My calibrated zero point on completion:



My final calibration:

 

This is some excellent info, thanks for this write up! Still glad my Youtube videos helped out in some way .

 

Great stuff!

I know there is also a pot on the tach board that can do some adjustment.

Dale

 

I will edit the post to specifically state that you adjust the gain with the potentiometer on the Tacho PCB.

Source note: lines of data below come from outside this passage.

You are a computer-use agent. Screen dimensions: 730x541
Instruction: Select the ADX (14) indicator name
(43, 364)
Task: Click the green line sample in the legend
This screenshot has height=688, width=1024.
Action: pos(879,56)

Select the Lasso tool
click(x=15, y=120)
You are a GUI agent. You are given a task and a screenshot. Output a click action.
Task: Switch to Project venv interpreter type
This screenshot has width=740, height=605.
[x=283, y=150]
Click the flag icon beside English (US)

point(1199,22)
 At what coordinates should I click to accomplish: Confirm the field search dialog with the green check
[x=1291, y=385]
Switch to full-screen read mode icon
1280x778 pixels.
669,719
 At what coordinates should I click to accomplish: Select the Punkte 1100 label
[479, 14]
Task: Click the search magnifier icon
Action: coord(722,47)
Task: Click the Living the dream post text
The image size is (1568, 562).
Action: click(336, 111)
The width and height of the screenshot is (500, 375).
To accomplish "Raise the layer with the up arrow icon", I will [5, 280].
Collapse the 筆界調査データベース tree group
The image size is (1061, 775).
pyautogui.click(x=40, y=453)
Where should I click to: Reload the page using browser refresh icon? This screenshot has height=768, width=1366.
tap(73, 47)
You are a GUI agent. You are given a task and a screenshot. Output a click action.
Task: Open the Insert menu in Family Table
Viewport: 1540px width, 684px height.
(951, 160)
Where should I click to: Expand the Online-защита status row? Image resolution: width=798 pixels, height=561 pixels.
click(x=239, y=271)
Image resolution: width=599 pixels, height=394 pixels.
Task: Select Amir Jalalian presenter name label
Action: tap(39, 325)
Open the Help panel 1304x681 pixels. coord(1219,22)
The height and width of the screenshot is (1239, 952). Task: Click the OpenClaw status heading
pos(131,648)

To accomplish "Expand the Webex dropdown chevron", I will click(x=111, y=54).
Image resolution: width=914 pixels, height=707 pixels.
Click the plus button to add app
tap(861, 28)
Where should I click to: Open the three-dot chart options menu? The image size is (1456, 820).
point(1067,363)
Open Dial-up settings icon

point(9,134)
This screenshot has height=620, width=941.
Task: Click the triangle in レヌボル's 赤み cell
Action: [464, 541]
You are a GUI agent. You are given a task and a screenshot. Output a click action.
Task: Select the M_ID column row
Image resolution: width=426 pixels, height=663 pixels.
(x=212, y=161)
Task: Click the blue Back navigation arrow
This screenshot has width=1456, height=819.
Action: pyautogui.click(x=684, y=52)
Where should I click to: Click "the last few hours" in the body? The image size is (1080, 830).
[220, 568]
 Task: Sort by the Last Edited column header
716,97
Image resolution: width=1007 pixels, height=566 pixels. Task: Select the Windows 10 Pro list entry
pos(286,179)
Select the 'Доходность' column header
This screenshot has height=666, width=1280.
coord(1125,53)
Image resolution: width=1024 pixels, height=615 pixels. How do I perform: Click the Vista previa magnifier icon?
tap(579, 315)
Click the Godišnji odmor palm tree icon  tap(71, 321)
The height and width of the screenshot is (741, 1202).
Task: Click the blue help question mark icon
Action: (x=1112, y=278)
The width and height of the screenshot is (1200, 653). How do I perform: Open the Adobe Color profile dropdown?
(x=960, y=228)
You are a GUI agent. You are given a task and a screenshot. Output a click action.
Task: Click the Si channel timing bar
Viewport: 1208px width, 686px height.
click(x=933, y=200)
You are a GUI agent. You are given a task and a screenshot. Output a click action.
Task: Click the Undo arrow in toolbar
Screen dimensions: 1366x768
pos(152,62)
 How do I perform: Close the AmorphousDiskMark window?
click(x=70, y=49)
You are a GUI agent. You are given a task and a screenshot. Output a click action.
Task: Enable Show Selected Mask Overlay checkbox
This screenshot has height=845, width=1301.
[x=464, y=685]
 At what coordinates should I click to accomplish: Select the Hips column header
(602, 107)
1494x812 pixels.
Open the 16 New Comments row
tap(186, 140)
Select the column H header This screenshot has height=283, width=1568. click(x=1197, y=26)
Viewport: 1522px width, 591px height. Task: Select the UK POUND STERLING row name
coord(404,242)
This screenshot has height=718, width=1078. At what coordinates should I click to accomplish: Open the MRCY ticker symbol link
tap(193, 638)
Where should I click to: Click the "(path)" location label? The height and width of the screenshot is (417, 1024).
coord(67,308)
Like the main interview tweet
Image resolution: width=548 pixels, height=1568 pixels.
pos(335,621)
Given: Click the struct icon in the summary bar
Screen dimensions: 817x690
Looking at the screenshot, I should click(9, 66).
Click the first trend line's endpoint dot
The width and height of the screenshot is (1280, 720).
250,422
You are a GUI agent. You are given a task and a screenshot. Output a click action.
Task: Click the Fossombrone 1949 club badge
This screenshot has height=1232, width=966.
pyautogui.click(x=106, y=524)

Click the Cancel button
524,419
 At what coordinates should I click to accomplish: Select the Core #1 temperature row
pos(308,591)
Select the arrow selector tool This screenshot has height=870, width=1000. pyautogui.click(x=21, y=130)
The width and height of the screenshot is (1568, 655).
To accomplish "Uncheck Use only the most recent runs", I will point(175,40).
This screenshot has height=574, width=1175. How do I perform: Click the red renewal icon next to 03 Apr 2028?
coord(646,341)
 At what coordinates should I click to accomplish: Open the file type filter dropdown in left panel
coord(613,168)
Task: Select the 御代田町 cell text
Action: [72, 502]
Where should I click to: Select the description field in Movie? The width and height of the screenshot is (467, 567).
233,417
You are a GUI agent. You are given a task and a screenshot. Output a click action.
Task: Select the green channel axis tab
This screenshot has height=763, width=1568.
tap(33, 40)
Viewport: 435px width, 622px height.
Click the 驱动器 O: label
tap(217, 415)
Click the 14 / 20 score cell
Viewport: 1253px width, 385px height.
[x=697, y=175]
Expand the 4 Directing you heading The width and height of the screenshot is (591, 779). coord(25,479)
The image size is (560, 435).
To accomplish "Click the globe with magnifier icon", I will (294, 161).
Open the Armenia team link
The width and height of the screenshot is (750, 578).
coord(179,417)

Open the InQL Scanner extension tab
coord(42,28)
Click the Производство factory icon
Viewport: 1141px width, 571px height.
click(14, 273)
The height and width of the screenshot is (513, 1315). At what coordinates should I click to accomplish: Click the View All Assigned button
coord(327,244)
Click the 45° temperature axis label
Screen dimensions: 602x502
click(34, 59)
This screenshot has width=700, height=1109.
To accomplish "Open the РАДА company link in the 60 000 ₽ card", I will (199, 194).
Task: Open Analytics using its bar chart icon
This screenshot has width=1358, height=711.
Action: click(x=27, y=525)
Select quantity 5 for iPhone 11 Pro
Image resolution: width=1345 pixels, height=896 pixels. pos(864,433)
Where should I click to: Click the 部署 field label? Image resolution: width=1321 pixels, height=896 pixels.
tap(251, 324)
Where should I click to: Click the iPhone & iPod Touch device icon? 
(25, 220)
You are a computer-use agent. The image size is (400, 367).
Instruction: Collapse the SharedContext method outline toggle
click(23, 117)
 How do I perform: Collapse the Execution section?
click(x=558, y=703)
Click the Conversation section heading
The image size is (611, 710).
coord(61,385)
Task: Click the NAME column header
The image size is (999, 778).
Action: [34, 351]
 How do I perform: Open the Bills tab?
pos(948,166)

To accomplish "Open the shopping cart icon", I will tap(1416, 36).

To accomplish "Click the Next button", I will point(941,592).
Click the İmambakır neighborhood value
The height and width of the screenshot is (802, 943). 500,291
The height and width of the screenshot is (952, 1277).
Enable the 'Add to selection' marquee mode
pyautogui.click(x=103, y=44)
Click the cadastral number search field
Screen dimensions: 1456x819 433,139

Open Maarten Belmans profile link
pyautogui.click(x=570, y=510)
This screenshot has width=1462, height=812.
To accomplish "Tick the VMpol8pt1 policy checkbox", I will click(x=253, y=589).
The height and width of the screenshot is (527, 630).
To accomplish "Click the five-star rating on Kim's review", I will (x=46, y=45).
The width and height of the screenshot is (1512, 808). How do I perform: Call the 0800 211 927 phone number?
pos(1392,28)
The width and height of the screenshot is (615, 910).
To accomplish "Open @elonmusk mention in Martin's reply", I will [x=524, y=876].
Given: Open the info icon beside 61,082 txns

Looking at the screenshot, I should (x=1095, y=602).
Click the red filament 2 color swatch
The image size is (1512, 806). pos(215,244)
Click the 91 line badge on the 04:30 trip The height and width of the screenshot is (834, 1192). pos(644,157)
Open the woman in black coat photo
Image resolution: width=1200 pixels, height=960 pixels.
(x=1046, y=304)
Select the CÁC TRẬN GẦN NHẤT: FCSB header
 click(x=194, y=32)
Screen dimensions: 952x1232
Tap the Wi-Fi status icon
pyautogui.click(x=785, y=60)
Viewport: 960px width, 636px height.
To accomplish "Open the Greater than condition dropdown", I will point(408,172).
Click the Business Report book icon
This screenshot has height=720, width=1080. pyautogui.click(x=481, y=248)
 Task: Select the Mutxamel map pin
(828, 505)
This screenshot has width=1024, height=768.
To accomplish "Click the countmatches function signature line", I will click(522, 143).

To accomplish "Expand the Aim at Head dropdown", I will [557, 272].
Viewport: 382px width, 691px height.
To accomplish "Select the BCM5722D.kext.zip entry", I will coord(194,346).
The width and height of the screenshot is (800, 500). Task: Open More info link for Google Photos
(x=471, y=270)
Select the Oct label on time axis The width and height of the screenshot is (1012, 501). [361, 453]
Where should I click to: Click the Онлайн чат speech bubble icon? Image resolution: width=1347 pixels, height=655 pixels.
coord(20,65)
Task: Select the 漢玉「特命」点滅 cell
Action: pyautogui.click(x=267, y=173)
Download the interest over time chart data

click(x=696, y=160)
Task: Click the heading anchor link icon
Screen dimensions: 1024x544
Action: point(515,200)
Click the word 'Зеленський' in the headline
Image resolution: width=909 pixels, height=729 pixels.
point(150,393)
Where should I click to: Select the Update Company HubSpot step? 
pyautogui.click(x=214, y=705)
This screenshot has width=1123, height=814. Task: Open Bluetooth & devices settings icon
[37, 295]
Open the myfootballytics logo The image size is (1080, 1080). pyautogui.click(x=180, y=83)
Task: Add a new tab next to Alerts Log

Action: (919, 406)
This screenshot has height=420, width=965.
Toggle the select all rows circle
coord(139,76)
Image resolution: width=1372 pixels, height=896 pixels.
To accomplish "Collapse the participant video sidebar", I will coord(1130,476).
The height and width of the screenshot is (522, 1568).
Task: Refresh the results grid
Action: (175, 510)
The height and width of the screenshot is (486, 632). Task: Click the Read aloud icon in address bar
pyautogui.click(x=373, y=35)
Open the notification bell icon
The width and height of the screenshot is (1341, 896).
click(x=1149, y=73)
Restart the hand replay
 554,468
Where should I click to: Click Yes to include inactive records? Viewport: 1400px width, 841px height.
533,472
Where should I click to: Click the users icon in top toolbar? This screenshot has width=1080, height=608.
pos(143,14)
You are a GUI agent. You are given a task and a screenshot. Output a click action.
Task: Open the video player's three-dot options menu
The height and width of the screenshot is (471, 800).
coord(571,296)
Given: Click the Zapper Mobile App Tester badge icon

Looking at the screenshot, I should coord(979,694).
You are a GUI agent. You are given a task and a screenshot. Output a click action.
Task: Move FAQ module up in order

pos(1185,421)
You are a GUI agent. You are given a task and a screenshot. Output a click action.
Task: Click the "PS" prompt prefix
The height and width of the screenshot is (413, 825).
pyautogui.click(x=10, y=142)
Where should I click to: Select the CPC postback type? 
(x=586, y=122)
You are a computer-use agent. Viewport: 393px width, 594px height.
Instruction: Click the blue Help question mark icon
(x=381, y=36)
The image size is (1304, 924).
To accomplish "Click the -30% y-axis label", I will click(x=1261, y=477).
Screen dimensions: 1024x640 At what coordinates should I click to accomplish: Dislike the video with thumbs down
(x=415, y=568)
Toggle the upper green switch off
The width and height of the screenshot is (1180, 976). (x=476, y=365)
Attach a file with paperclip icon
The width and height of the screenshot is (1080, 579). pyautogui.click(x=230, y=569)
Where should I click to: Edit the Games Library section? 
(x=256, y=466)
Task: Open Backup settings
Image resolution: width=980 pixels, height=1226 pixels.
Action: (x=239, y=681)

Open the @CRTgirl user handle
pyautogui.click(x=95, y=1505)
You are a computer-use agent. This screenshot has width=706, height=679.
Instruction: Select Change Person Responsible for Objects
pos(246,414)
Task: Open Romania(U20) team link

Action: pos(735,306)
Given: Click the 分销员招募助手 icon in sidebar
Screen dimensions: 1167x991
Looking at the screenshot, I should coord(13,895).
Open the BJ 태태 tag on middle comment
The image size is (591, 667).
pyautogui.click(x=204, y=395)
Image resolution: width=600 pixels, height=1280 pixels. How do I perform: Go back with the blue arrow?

Zero is set physically by adjusting the needle relative to the armature shaft, the readings around the dial are adjusted by the potentiomenter on the tacho PCB. It wont be precise everywhere, it is up to the person doing the adjusting to determine a best fit for their purposes.

 

Great, comprehensive write-up RGF, just what i was looking for to trouble-shoot my intermittent(more so dead Tacho now after pulling dash out a few times).

Before I pull apart the tacho itself(already done once to replace those 2 caps, although VR1 may be worth looking into), can I just confirm the the 1st signal in your thread(8.75v in amplitude) is the TAM signal at approximately idle or the Tach signal from IC4(out1) on the collector of TR3?

I want to put a CRO at the TAM connector(3F on cluster) to see if i'm getting that signal before delving further into the cluster circuit(IC4) & then the tacho cct.

Cheers

 

I owe the use of the term: “TAM” to AlienR2 in the post referenced in the 2nd paragraph of the first post. I can’t find any other useful reference to TAM in the service manuals or the net in general. Nevertheless, I have adopted “TAM” to refer to the signal sent from the ECU to the Speedo PCB.

The TAM signal can be seen in AlienR2’s post.

The signal in my post is not TAM, it is taken at the input to the tacho.

I have never actually looked at the TAM signal so can’t positively verify that it exists at 3F. If TAM exists at 3F at the instrument panel then it might be easier to get to at the diagnostic connector, IG-terminal, or the ECU plug – varies with year.

For me, the tacho input seemed to be easier to semi permanently wire up and provide more initial troubleshooting information, especially if you can view it in the car when the tacho is playing up:

• Is 0V floating away from ground?
• Is the 12V supply holding up?
• Does the signal between speedo and tacho remain clean?

 

Ok thanks for clarifying that, I'll checkout AlienR2's post.

I think you will find "TAM" is printed on the back of the cluster, which goes to the socket where wire 3F resides.

My plan is to first check continuity from the IG point to 3F, although it is meant to go through 2B on ecu, which mine has been swapped out with a Haltech so only assuming at this point it's connected.

12v & gnd seemed to be good when I checked at the Tacho screw points with engine running), but I was using a multimeter on TAM/3F & Tacho signal which is a bit useless in this case to notice any difference as it's just measuring Rms voltage.

 

Thank you so much for sharing it with us. I appreciate you for taking the time to write it in brief.